Só que se esquecem de dizer que a LRF foi criada em 1999 justamente para ajudar a recuperar os 4 anos (95-98) de déficits primários que nos fizeram sair de pires nas mãos ao FMI. Não é a toa que o Brasil entrou nas crises asiáticas da forma como entrou, despreparado, frágil, sem recursos e tendo que pagar prêmios de risco na casa dos 1.700 pontos.
Como a crise financeira de 2008 mostrou ao Brasil, o problema não é a crise, mas a forma como nos preparamos para ela. Um desnutrido não enfrenta um resfriado da mesma forma como um bem alimentado. Nessa crise, o maior prêmio de risco que o Brasil pagou foi de 400 pontos e já estamos em 230 pontos. E estamos falando de instituições que sempre viraram a cara para o governo petista.
Nunca houve um mandato tão fiscalmente irresponsável quando FHC 1.0. Para mim FHC 2.0 é o principal herdeiro dessa herança maldita, que Lula ainda pegou de rebarba na crise cambial de 2002. Crise essa gerada pela nossa fragilidade fiscal e pelo terrorismo dessas mesmas agências de risco.
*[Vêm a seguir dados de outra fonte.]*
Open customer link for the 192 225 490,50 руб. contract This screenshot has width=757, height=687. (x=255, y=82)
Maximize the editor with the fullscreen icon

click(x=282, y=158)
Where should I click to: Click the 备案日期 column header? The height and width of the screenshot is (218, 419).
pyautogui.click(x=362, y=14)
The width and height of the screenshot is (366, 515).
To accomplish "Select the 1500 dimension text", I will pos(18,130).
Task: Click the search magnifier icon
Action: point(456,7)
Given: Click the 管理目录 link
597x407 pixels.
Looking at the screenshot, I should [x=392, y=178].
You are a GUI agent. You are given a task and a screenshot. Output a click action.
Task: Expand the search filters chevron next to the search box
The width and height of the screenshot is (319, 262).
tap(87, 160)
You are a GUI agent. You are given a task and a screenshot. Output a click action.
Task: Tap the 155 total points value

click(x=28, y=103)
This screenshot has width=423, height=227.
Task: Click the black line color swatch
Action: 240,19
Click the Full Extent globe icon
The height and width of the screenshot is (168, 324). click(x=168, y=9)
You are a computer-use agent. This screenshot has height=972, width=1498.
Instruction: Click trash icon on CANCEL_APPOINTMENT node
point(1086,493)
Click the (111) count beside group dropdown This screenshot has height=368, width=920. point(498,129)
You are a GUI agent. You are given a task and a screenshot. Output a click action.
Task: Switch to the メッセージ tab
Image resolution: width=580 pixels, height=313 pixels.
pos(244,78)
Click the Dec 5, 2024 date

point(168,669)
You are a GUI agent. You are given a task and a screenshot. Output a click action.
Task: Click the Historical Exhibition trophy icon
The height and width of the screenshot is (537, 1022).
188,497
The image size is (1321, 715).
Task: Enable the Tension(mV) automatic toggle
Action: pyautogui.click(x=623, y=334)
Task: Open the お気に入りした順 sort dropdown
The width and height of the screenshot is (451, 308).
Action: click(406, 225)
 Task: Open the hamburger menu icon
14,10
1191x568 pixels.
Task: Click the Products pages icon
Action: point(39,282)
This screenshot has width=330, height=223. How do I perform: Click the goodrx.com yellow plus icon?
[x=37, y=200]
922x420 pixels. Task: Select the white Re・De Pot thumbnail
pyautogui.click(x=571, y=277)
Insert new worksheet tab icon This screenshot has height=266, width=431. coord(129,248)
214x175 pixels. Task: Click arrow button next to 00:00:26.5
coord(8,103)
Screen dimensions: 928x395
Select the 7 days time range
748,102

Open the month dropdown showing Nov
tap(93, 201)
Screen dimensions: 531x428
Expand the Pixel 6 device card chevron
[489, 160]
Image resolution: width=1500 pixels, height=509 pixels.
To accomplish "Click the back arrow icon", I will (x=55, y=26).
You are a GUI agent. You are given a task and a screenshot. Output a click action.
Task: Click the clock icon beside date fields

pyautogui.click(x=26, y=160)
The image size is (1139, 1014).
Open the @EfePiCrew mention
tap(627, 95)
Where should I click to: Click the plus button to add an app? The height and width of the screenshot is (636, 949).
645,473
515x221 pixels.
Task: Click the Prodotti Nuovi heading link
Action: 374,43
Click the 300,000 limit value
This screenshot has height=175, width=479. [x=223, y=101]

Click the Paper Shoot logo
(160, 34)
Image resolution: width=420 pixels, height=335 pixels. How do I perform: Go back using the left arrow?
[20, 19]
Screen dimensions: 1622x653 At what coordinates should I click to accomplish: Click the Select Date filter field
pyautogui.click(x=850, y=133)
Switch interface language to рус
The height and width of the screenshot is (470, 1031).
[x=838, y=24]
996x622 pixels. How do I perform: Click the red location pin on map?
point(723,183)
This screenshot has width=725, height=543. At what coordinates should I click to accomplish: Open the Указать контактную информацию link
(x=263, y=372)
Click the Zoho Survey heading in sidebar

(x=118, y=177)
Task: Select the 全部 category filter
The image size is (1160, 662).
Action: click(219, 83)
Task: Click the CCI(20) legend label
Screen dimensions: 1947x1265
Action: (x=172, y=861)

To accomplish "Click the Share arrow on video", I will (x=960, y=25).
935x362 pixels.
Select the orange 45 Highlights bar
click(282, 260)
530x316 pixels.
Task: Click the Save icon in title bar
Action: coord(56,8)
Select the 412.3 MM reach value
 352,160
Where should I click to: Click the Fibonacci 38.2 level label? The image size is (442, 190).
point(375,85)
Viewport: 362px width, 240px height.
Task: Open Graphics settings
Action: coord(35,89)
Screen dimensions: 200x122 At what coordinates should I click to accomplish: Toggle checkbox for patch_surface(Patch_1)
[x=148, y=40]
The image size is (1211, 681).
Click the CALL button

Como um grande empresário que disse que sairia do Brasil caso Lula vencesse.
O Santander não captou hoje R$ 14,1 bilhões em seu IPO por conta dos belos olhos ou do choro do presidente Lula em Copenhagen, mas porque os investidores avaliam que o Brasil é hoje um país que lhe dá garantias. Garantias de ter contas públicas em ordem e um mercado interno aquecido.
Justamente o que não tínhamos em crise anteriores.